Last weekend we flew out to Belfast for a weekend in the company of Dr. M, who, thanks to work commitments, has been out there for the past 9 months. Anyway, as I've never set foot on Irish soil (neither Nationalist nor Republican), and as we've not seen him for a while, we allowed ourselves to be stiffed by Flybe.

After spending Friday evening dining in his fancy docklands flat, we spent the whole of Saturday pacing the streets of central Belfast. Accompanied, unsurprisingly, by persistent rain. Among other sights, we took in the Salmon of Wisdom, the botanic gardens and Ulster Museum, before having a great meal out (inappropriately enough) in a Japanese restaurant.

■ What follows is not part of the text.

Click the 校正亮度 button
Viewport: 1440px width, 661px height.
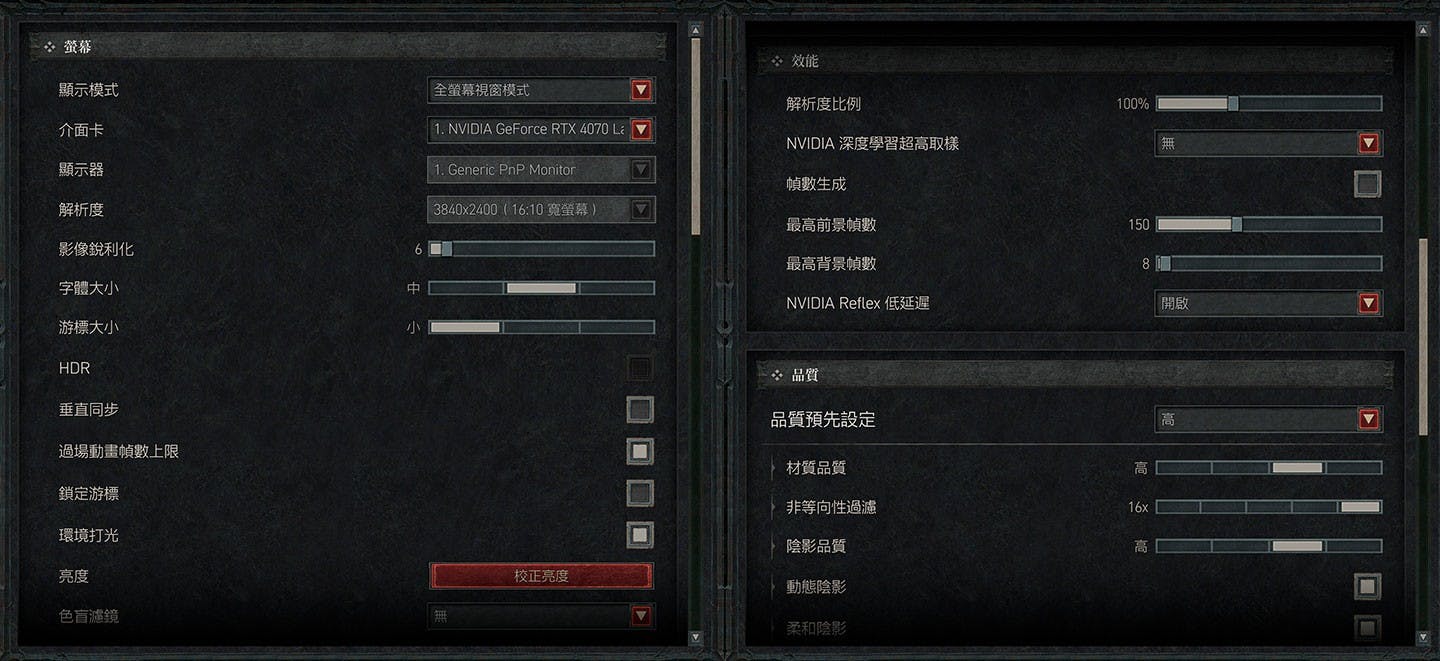point(541,576)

Sunday saw us heading out of the city to the northern coast and to (quelle surprise!) the Giant's Causeway. Which, amazingly, we actually got some great weather for. The skies weren't exactly azure, but we had practically no rain, and it was great for photographs. We also took in a slightly shaky rope bridge, Carrick-a-Rede, to a nearshore island with views over to Scotland. The latter came as quite a surprise - despite looking at maps my whole life, it never occurred to me that the gap between N.I. and Scotland was narrow enough to see across.

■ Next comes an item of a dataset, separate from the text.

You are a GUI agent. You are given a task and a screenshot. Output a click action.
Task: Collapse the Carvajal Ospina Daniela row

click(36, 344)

In passing, in spite of the province's well-earned reputation, we didn't really come across anything (beyond an extensive museum exhibition) that reminded us of The Troubles. We did deviate slightly down a side street to see a few murals, but the ones we saw mostly referred to sportsmen rather than an armed struggle. This near-absence of any signs of sectarian strife was largely down to us avoiding areas where it was still (understandably; up to a point) contentious, but it also goes to show how normalised things have become. At least on the surface.

Anyway, needless to say, no end of photographs were taken. As well as a few movies - including one that documents our near-miss with the sea at the tip of the Giant's Causeway.